→ **Entries shown**
----
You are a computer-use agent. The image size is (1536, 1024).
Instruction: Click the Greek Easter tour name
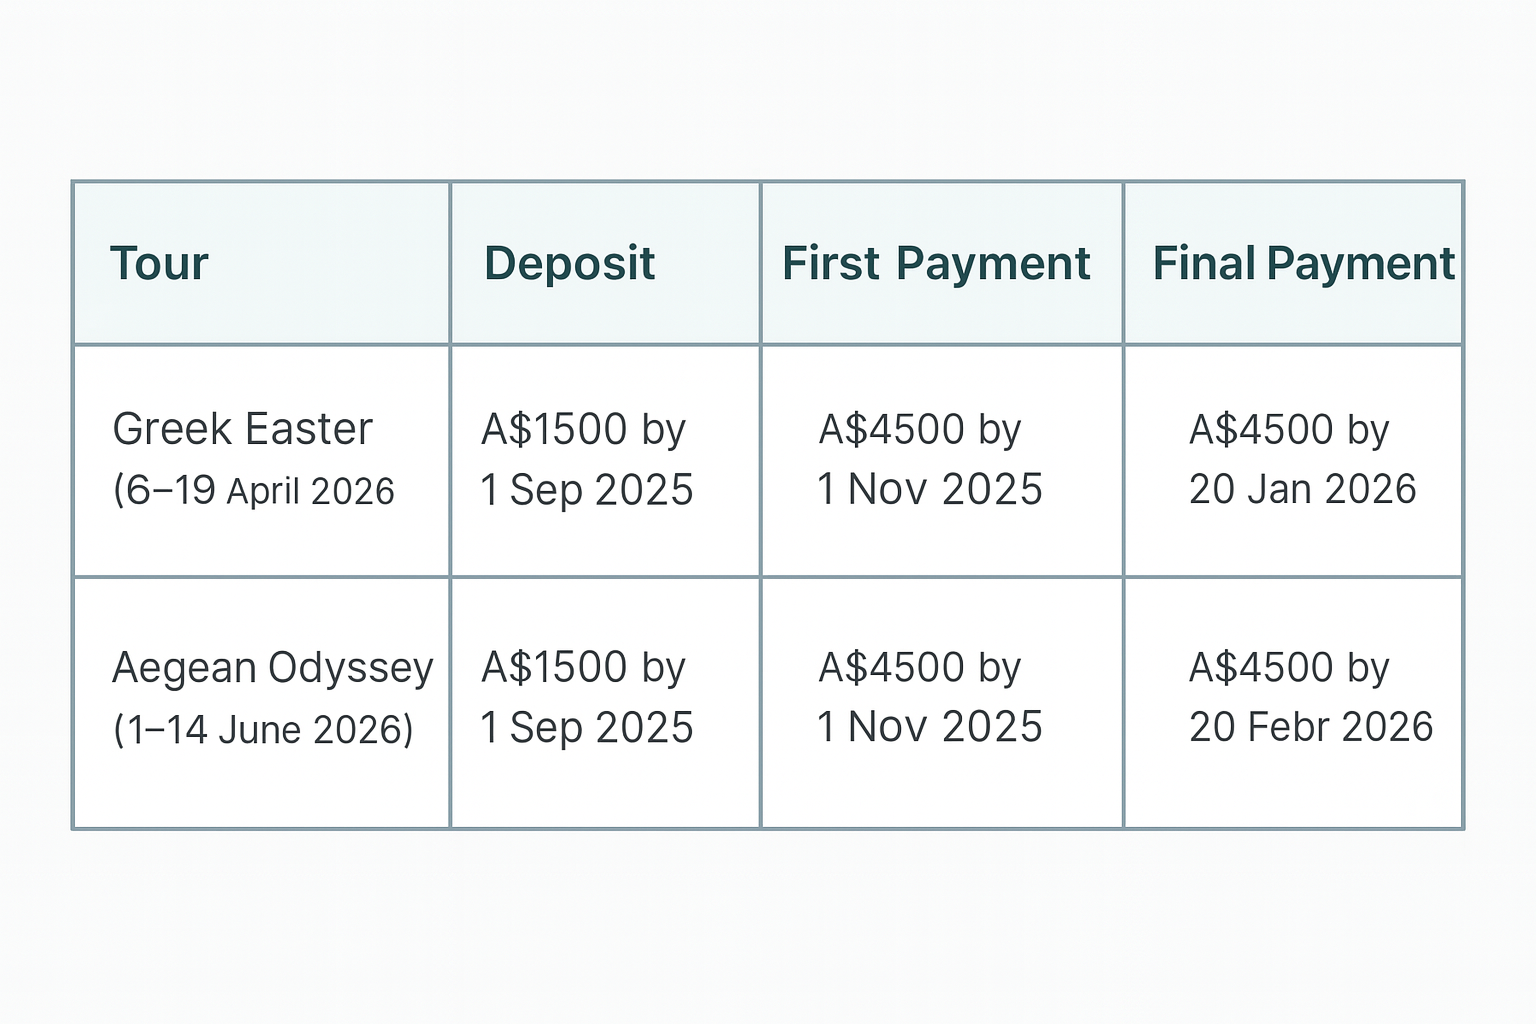(242, 429)
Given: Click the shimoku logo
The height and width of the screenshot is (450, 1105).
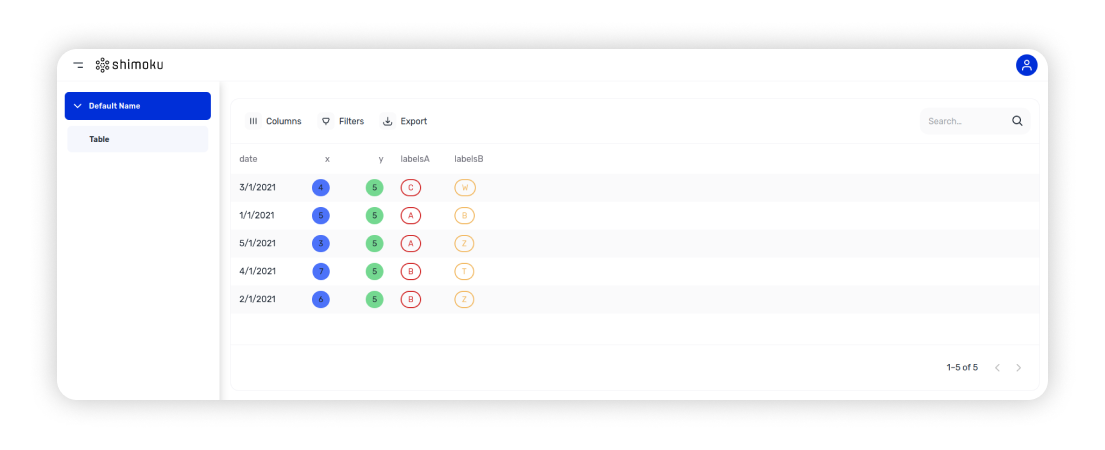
----
Without the images, write out each line of the data verbatim.

You are a computer-use agent. The image size is (1536, 1024).
Instruction: Click the Greek Easter tour name
(242, 429)
Given: Click the shimoku logo
The height and width of the screenshot is (450, 1105).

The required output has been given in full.